= Problem details =
Count how many lines below include the word "header". Answer with a number only.

○ ○ ○ ○

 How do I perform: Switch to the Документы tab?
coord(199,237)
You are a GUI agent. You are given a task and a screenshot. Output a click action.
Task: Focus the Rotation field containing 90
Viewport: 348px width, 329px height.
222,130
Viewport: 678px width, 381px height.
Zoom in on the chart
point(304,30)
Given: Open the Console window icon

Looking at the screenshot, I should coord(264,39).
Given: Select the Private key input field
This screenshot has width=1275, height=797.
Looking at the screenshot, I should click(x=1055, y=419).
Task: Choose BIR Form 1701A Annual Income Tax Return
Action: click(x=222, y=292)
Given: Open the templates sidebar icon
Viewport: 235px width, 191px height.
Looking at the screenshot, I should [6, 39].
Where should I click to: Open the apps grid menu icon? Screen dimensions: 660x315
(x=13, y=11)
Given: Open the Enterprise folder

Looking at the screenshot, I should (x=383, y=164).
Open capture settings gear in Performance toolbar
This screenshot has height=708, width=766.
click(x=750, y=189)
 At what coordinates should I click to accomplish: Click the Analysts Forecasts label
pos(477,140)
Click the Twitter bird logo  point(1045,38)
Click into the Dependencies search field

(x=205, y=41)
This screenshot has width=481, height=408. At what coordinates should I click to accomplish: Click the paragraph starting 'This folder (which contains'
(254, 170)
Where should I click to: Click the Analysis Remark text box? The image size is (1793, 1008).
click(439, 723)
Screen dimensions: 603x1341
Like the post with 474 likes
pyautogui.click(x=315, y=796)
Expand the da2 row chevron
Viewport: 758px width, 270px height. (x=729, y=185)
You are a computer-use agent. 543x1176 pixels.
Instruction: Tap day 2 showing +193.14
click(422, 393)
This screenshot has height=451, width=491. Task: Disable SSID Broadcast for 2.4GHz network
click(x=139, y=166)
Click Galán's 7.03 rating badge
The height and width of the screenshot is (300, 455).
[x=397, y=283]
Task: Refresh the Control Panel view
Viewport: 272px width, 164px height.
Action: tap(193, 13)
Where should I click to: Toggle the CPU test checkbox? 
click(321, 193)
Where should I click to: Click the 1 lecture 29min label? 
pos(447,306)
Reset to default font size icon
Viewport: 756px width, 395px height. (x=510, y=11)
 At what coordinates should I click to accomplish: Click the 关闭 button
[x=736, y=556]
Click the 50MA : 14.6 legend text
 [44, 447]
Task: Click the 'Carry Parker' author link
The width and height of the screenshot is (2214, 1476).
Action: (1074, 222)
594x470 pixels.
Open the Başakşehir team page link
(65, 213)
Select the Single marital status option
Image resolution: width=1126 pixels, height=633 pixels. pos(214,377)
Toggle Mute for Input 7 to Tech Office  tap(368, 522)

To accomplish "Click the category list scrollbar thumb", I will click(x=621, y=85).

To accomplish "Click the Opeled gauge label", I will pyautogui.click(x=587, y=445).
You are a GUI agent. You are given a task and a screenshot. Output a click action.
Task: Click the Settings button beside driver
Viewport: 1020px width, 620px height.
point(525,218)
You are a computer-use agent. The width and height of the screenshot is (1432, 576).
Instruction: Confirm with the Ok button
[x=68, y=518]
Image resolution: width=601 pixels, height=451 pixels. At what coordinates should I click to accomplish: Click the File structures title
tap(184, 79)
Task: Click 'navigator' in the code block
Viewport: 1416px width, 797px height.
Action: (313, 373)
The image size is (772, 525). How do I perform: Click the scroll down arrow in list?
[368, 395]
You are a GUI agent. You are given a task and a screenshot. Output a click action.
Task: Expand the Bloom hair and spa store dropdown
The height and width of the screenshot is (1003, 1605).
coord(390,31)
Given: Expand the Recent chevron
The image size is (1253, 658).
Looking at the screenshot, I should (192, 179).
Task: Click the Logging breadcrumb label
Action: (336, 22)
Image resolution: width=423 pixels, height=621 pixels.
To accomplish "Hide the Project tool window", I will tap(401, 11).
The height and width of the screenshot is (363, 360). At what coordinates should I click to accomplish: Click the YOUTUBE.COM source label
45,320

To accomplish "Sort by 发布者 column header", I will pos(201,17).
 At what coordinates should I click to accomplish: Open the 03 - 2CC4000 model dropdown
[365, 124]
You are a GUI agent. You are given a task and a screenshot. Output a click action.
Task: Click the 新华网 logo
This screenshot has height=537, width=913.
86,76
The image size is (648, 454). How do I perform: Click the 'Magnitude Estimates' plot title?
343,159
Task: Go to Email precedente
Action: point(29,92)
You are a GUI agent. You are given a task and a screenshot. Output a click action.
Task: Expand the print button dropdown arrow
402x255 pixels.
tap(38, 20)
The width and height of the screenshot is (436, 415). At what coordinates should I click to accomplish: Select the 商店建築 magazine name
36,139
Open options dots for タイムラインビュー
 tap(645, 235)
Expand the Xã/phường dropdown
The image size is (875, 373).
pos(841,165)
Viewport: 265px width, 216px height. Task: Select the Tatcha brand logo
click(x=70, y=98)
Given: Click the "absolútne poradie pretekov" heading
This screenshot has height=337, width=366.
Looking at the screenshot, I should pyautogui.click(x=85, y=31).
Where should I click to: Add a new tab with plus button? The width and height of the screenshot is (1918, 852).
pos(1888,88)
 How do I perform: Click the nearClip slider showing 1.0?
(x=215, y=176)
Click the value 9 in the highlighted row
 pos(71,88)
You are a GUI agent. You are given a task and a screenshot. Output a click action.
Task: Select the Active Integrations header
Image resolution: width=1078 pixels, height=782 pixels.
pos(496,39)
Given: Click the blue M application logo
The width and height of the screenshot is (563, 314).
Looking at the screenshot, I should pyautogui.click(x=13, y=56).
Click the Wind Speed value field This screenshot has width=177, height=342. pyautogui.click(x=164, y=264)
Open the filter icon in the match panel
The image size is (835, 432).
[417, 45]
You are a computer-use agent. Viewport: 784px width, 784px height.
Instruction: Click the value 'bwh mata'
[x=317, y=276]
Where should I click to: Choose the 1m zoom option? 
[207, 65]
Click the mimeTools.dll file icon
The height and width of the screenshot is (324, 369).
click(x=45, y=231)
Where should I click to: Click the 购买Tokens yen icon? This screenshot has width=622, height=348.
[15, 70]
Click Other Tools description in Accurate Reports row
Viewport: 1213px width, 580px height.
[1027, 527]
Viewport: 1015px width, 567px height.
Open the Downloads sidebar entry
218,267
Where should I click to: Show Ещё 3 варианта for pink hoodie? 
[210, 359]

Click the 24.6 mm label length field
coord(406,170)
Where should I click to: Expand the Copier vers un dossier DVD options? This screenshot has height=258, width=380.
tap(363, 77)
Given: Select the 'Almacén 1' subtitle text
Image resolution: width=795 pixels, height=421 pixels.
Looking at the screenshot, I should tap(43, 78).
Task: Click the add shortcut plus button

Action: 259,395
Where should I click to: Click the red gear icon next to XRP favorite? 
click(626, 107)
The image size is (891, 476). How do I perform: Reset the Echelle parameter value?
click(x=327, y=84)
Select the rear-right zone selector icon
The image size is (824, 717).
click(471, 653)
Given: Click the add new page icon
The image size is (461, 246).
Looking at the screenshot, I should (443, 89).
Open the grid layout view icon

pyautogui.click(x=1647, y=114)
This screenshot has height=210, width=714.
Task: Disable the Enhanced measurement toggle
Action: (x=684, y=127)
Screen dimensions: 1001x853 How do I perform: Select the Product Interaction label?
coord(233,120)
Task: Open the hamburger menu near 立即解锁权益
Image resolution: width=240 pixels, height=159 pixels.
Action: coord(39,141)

○ ○ ○ ○

= Exercise answer =
2